EDIT: An alternative approach to caching the single writes would be make the filesystem layers, and the driver, aware of PSRAM address space and handle concurrent access with the PSRAM driver so that a small buffer in hubRAM can be used to transfer large bursts to/from a block device without returning to the application level code. This would then eliminate much of the single block writes that are occurring.
Not 100% sure of that idea. It's probably simpler and more flexible to have the application control where the streaming data is coming from and arrange transfers in/out of PSRAM on its own rather than 100% rely on the filesystem to be aware of all this. If external memory is used, PSRAM access requests can always be overlapped with application work which is a great way to keep COGs active and working in parallel. It doesn't have to block so you could have the application COG transferring something from SD while the PSRAM driver is saving/retrieving the next block for example. Now putting in some hooks that allow preparation of next sectors using ioctls and/or callbacks from the filesystem might be useful however to keep data moving. Will be interesting to see how things evolve there.

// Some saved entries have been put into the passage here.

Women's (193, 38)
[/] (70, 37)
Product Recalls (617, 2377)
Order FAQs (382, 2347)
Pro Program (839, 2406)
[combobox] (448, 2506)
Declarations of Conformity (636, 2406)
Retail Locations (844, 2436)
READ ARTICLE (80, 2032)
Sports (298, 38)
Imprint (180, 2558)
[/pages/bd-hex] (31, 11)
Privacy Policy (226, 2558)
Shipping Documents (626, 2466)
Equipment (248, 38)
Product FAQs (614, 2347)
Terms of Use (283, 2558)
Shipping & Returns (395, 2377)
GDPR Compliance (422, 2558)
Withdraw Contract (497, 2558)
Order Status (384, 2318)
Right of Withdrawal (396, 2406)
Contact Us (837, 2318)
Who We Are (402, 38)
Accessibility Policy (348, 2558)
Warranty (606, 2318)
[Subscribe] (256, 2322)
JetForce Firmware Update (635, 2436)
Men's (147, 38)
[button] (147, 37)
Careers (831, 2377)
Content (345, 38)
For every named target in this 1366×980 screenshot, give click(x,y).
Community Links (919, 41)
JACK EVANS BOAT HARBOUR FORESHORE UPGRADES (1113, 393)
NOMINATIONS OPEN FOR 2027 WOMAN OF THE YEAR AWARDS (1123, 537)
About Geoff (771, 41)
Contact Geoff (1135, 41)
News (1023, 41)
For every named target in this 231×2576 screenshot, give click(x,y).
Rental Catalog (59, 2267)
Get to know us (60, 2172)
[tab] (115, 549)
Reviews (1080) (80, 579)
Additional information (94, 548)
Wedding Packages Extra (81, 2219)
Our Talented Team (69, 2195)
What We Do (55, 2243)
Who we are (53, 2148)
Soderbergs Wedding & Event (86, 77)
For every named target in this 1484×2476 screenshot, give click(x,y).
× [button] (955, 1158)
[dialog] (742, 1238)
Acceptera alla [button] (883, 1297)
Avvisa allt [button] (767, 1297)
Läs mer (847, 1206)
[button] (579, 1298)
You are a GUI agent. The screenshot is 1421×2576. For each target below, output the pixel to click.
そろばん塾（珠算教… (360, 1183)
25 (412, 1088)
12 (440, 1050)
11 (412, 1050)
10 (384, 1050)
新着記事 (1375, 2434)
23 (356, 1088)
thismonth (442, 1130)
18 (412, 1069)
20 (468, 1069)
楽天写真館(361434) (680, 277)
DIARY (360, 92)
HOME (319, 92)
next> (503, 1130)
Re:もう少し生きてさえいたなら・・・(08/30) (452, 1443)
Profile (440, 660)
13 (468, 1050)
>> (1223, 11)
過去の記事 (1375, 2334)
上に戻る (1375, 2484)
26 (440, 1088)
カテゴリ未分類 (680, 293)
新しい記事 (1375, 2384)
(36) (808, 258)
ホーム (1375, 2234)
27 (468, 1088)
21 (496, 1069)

Roger, none of that will help. The existing way that FATFS works is it performs a single block write in between each buffer passed to it for writing. If the buffer size is small, for writing out a large file, then there is a ton of single writes that clog up the SD card with lots of busy delays. Now I think about it, an ioctl() sync is performed too. So that would mess with my plans for hiding a cache in the driver part.
Ada's got a point. I've not looked for compile options of this type that might already exist in the other FATFS files.
There is no problem for writing out from hubRAM only. The buffer size is the whole content to be written. Not to mention speed is not needed with less than a mere 500 kB. But for gigabytes of write data it would be a big plus to be able to dump it as fast as the SD card can go. I fully expect added PSRAM to be integral to making this happen.
@evanh said:
Roger, none of that will help. The existing way that FATFS works is it performs a single block write in between each buffer passed to it for writing. If the buffer size is small, for writing out a large file, then there is a ton of single writes that clog up the SD card with lots of busy delays. Now I think about it, an ioctl() sync is performed too. So that would mess with my plans for hiding a cache in the driver part.
Ok if the only way that it can do large multi-sector bursts is if you pass it an enormous buffer, then there would need to be a way to abstract source reads from special locations to make it think it's reading from a larger space, while something underneath is wrapping and filling the memory behind the scenes - hence your PSRAM suggestion. Now I see what you are getting at.
@Wuerfel_21 said:
That cache should really just happen in the FS layer (as an option). Maybe it already exists, FatFS has lots of options.
Looking in ffconf.h, I'm not seeing anything of this feature type listed.
I just checked myself. There's no config, rather it should always buffer writes to the FAT. If there's a full sync coming through from the VFS layer though, that will also flush the FAT buffer to disk (see sync_window and move_window /their call sites in ff.c for the handling of the FAT buffer).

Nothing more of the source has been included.